Modigliani painting fetches more than $157 million at auction
A 1917 painting by Amedeo Modigliani of a reclining nude woman that was once considered obscene in Paris sold for over $157 million at an auction in Manhattan on Monday.
"Nu couche (sur le cote gauche)" was the highlight of Sotheby's "Impressionist & Modern Art" sale featuring Pablo Picasso works spanning seven decades, and paintings by Claude Monet, Edvard Munch and Georgia O'Keeffe.
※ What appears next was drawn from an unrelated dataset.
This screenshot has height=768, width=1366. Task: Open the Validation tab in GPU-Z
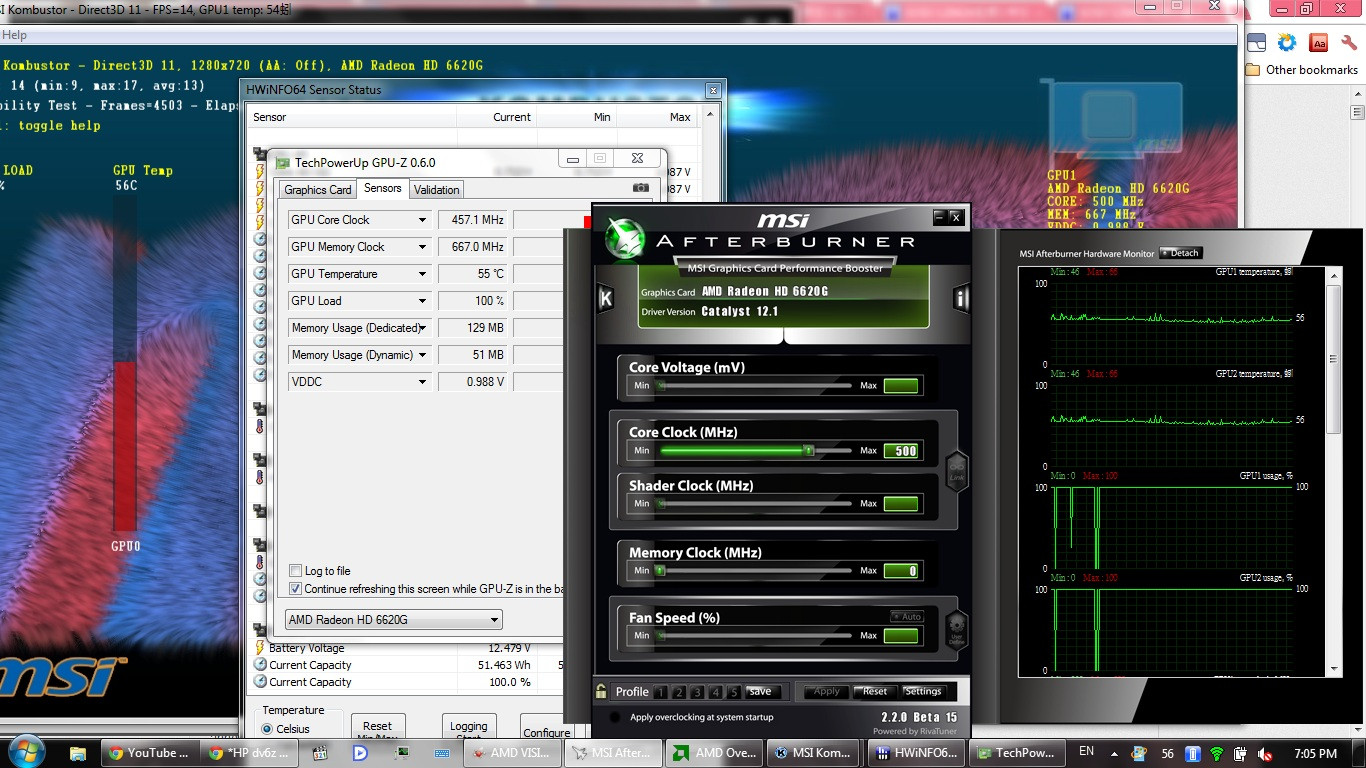tap(436, 190)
Modigliani shocked Europe at the turn of the 19th century with his series of 22 nudes reclining in every possible position. When the Italian-born, Jewish artist's nudes were unveiled at a Paris gallery, police demanded that it be shut down, offended by the unflinching strokes of his oil brush that thrust art's nude figure into the modern era.
In the past half-dozen years, prices for Modigliani's works have soared, from $26 million the current owner paid for "Nu couche (sur le cote gauche)" in 2003 to as much as $170 million.
Picasso's "Le Repos," an image of his lover and "golden muse," Marie-Therese Walter, sold for $40 million. It was one of 11 Picasso works that were offered Monday evening.
Claude Monet's "Matinee sur la Seine" (Morning on the Seine), part of a lineup of river landscapes he painted while on a boat, capturing the changing light from sunrise to a lightning storm, brought in $20.6 million.
Both Munch's "Summer Night" and O'Keeffe "Lake George with White Birch" each fetched over $11 million.
Modigliani's painting, which had the highest pre-auction estimate at $150 million, was still well short of the record for the most expensive painting ever sold.
Leonardo da Vinci's "Salvator Mundi" sold last year at Christie's for $450 million.